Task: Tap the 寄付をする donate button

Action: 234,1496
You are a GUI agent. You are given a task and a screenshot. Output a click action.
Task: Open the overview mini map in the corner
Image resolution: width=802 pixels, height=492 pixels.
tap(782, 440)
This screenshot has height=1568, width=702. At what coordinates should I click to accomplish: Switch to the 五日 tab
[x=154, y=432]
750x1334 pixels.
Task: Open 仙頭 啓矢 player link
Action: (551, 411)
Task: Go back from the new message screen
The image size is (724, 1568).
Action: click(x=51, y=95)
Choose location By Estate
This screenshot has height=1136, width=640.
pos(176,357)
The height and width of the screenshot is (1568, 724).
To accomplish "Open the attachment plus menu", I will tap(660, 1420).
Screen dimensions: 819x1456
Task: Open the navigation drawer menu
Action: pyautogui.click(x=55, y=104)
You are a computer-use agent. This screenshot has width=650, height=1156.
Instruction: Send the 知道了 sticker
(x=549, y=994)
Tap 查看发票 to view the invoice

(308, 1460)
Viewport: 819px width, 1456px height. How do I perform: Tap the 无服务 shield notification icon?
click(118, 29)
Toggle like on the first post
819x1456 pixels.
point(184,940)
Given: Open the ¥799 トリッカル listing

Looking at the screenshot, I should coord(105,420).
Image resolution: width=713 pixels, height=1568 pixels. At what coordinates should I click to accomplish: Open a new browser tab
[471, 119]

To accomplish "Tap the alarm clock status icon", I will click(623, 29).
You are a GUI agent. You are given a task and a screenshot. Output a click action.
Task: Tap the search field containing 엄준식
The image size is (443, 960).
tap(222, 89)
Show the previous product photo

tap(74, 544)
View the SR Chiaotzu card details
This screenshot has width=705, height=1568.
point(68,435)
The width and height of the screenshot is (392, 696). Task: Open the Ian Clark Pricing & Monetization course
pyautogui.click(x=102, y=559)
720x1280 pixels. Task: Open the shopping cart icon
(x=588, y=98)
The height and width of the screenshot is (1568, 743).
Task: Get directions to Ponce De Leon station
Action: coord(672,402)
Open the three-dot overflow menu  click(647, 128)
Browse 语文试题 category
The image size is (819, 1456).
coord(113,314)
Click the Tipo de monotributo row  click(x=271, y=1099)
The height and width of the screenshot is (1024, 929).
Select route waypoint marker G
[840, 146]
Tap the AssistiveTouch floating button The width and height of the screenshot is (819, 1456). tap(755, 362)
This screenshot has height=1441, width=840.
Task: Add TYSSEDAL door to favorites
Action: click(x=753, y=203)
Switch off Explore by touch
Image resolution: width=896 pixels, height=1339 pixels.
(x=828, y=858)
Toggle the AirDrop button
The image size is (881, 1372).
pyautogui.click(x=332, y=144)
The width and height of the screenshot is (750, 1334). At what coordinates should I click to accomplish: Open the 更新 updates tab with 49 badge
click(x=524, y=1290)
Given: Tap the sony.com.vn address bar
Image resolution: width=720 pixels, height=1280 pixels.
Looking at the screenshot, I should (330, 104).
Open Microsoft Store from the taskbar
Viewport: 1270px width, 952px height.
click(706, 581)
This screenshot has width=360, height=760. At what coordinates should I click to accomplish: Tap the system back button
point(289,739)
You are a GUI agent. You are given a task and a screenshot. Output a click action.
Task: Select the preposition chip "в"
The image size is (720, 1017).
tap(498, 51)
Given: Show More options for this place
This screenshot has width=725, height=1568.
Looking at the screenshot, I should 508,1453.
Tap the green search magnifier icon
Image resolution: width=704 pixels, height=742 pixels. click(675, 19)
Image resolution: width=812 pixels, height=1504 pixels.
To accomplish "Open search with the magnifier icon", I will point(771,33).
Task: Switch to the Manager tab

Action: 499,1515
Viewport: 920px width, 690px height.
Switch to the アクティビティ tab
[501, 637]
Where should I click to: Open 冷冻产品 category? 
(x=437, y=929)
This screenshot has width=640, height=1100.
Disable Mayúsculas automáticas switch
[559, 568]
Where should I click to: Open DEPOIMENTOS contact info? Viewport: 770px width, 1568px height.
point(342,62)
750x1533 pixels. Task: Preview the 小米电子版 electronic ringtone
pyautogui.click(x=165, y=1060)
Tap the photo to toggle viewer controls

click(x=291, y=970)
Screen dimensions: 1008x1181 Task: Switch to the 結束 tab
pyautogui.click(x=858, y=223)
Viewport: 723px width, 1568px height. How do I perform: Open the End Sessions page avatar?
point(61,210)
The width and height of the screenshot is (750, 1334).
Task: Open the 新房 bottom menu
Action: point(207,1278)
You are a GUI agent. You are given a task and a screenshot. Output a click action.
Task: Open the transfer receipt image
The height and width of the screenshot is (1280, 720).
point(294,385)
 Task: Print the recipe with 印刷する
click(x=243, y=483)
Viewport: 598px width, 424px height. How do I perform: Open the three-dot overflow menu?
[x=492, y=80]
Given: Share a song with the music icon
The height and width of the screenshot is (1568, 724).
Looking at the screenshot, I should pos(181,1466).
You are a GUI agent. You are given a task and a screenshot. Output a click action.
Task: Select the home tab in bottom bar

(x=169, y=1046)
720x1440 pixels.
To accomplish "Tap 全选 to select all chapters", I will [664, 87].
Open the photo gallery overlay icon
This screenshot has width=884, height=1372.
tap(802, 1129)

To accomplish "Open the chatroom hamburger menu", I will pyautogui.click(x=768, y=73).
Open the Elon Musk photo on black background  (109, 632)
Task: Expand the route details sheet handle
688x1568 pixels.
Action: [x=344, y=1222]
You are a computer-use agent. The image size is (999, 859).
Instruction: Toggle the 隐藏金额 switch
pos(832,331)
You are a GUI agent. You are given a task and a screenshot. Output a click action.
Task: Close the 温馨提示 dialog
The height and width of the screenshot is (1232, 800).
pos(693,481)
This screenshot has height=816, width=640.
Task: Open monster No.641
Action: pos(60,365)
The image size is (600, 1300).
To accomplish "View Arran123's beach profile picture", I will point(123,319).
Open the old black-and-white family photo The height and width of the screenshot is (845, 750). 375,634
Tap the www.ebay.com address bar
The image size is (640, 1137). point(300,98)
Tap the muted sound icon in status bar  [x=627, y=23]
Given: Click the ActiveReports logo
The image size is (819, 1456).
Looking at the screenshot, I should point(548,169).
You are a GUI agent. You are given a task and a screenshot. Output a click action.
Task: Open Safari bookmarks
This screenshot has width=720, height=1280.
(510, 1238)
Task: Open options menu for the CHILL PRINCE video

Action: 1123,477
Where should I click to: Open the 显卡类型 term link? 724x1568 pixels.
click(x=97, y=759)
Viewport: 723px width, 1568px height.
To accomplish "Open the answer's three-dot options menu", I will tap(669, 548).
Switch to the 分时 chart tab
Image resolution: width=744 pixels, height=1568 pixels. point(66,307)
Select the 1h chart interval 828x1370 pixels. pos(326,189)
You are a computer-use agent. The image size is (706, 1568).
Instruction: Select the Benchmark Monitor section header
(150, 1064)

* Exercise:
Rewrite the data above, changing every "GUI agent" to "interface agent" and leaving everything else the same.

* Exercise solution:
Task: Tap the 寄付をする donate button

Action: 234,1496
You are a interface agent. You are given a task and a screenshot. Output a click action.
Task: Open the overview mini map in the corner
Image resolution: width=802 pixels, height=492 pixels.
tap(782, 440)
This screenshot has height=1568, width=702. At what coordinates should I click to accomplish: Switch to the 五日 tab
[x=154, y=432]
750x1334 pixels.
Task: Open 仙頭 啓矢 player link
Action: (551, 411)
Task: Go back from the new message screen
The image size is (724, 1568).
Action: click(x=51, y=95)
Choose location By Estate
This screenshot has height=1136, width=640.
pos(176,357)
The height and width of the screenshot is (1568, 724).
To accomplish "Open the attachment plus menu", I will tap(660, 1420).
Screen dimensions: 819x1456
Task: Open the navigation drawer menu
Action: pyautogui.click(x=55, y=104)
You are a computer-use agent. This screenshot has width=650, height=1156.
Instruction: Send the 知道了 sticker
(x=549, y=994)
Tap 查看发票 to view the invoice

(308, 1460)
Viewport: 819px width, 1456px height. How do I perform: Tap the 无服务 shield notification icon?
click(118, 29)
Toggle like on the first post
819x1456 pixels.
point(184,940)
Given: Open the ¥799 トリッカル listing

Looking at the screenshot, I should coord(105,420).
Image resolution: width=713 pixels, height=1568 pixels. At what coordinates should I click to accomplish: Open a new browser tab
[471, 119]

To accomplish "Tap the alarm clock status icon", I will click(623, 29).
You are a interface agent. You are given a task and a screenshot. Output a click action.
Task: Tap the search field containing 엄준식
The image size is (443, 960).
tap(222, 89)
Show the previous product photo

tap(74, 544)
View the SR Chiaotzu card details
This screenshot has width=705, height=1568.
point(68,435)
The width and height of the screenshot is (392, 696). Task: Open the Ian Clark Pricing & Monetization course
pyautogui.click(x=102, y=559)
720x1280 pixels. Task: Open the shopping cart icon
(x=588, y=98)
The height and width of the screenshot is (1568, 743).
Task: Get directions to Ponce De Leon station
Action: coord(672,402)
Open the three-dot overflow menu  click(647, 128)
Browse 语文试题 category
The image size is (819, 1456).
coord(113,314)
Click the Tipo de monotributo row  click(x=271, y=1099)
The height and width of the screenshot is (1024, 929).
Select route waypoint marker G
[840, 146]
Tap the AssistiveTouch floating button The width and height of the screenshot is (819, 1456). tap(755, 362)
This screenshot has height=1441, width=840.
Task: Add TYSSEDAL door to favorites
Action: click(x=753, y=203)
Switch off Explore by touch
Image resolution: width=896 pixels, height=1339 pixels.
(x=828, y=858)
Toggle the AirDrop button
The image size is (881, 1372).
pyautogui.click(x=332, y=144)
The width and height of the screenshot is (750, 1334). At what coordinates should I click to accomplish: Open the 更新 updates tab with 49 badge
click(x=524, y=1290)
Given: Tap the sony.com.vn address bar
Image resolution: width=720 pixels, height=1280 pixels.
Looking at the screenshot, I should (330, 104).
Open Microsoft Store from the taskbar
Viewport: 1270px width, 952px height.
click(706, 581)
This screenshot has width=360, height=760. At what coordinates should I click to accomplish: Tap the system back button
point(289,739)
You are a interface agent. You are given a task and a screenshot. Output a click action.
Task: Select the preposition chip "в"
The image size is (720, 1017).
tap(498, 51)
Given: Show More options for this place
This screenshot has width=725, height=1568.
Looking at the screenshot, I should 508,1453.
Tap the green search magnifier icon
Image resolution: width=704 pixels, height=742 pixels. click(675, 19)
Image resolution: width=812 pixels, height=1504 pixels.
To accomplish "Open search with the magnifier icon", I will point(771,33).
Task: Switch to the Manager tab

Action: 499,1515
Viewport: 920px width, 690px height.
Switch to the アクティビティ tab
[501, 637]
Where should I click to: Open 冷冻产品 category? 
(x=437, y=929)
This screenshot has width=640, height=1100.
Disable Mayúsculas automáticas switch
[559, 568]
Where should I click to: Open DEPOIMENTOS contact info? Viewport: 770px width, 1568px height.
point(342,62)
750x1533 pixels. Task: Preview the 小米电子版 electronic ringtone
pyautogui.click(x=165, y=1060)
Tap the photo to toggle viewer controls

click(x=291, y=970)
Screen dimensions: 1008x1181 Task: Switch to the 結束 tab
pyautogui.click(x=858, y=223)
Viewport: 723px width, 1568px height. How do I perform: Open the End Sessions page avatar?
point(61,210)
The width and height of the screenshot is (750, 1334).
Task: Open the 新房 bottom menu
Action: point(207,1278)
You are a interface agent. You are given a task and a screenshot. Output a click action.
Task: Open the transfer receipt image
The height and width of the screenshot is (1280, 720).
point(294,385)
 Task: Print the recipe with 印刷する
click(x=243, y=483)
Viewport: 598px width, 424px height. How do I perform: Open the three-dot overflow menu?
[x=492, y=80]
Given: Share a song with the music icon
The height and width of the screenshot is (1568, 724).
Looking at the screenshot, I should pos(181,1466).
You are a interface agent. You are given a task and a screenshot. Output a click action.
Task: Select the home tab in bottom bar

(x=169, y=1046)
720x1440 pixels.
To accomplish "Tap 全选 to select all chapters", I will [664, 87].
Open the photo gallery overlay icon
This screenshot has width=884, height=1372.
tap(802, 1129)

To accomplish "Open the chatroom hamburger menu", I will pyautogui.click(x=768, y=73).
Open the Elon Musk photo on black background  (109, 632)
Task: Expand the route details sheet handle
688x1568 pixels.
Action: [x=344, y=1222]
You are a computer-use agent. The image size is (999, 859).
Instruction: Toggle the 隐藏金额 switch
pos(832,331)
You are a interface agent. You are given a task and a screenshot. Output a click action.
Task: Close the 温馨提示 dialog
The height and width of the screenshot is (1232, 800).
pos(693,481)
This screenshot has height=816, width=640.
Task: Open monster No.641
Action: pos(60,365)
The image size is (600, 1300).
To accomplish "View Arran123's beach profile picture", I will point(123,319).
Open the old black-and-white family photo The height and width of the screenshot is (845, 750). 375,634
Tap the www.ebay.com address bar
The image size is (640, 1137). point(300,98)
Tap the muted sound icon in status bar  [x=627, y=23]
Given: Click the ActiveReports logo
The image size is (819, 1456).
Looking at the screenshot, I should point(548,169).
You are a interface agent. You are given a task and a screenshot. Output a click action.
Task: Open Safari bookmarks
This screenshot has width=720, height=1280.
(510, 1238)
Task: Open options menu for the CHILL PRINCE video

Action: 1123,477
Where should I click to: Open the 显卡类型 term link? 724x1568 pixels.
click(x=97, y=759)
Viewport: 723px width, 1568px height.
To accomplish "Open the answer's three-dot options menu", I will tap(669, 548).
Switch to the 分时 chart tab
Image resolution: width=744 pixels, height=1568 pixels. point(66,307)
Select the 1h chart interval 828x1370 pixels. pos(326,189)
You are a computer-use agent. The image size is (706, 1568).
Instruction: Select the Benchmark Monitor section header
(150, 1064)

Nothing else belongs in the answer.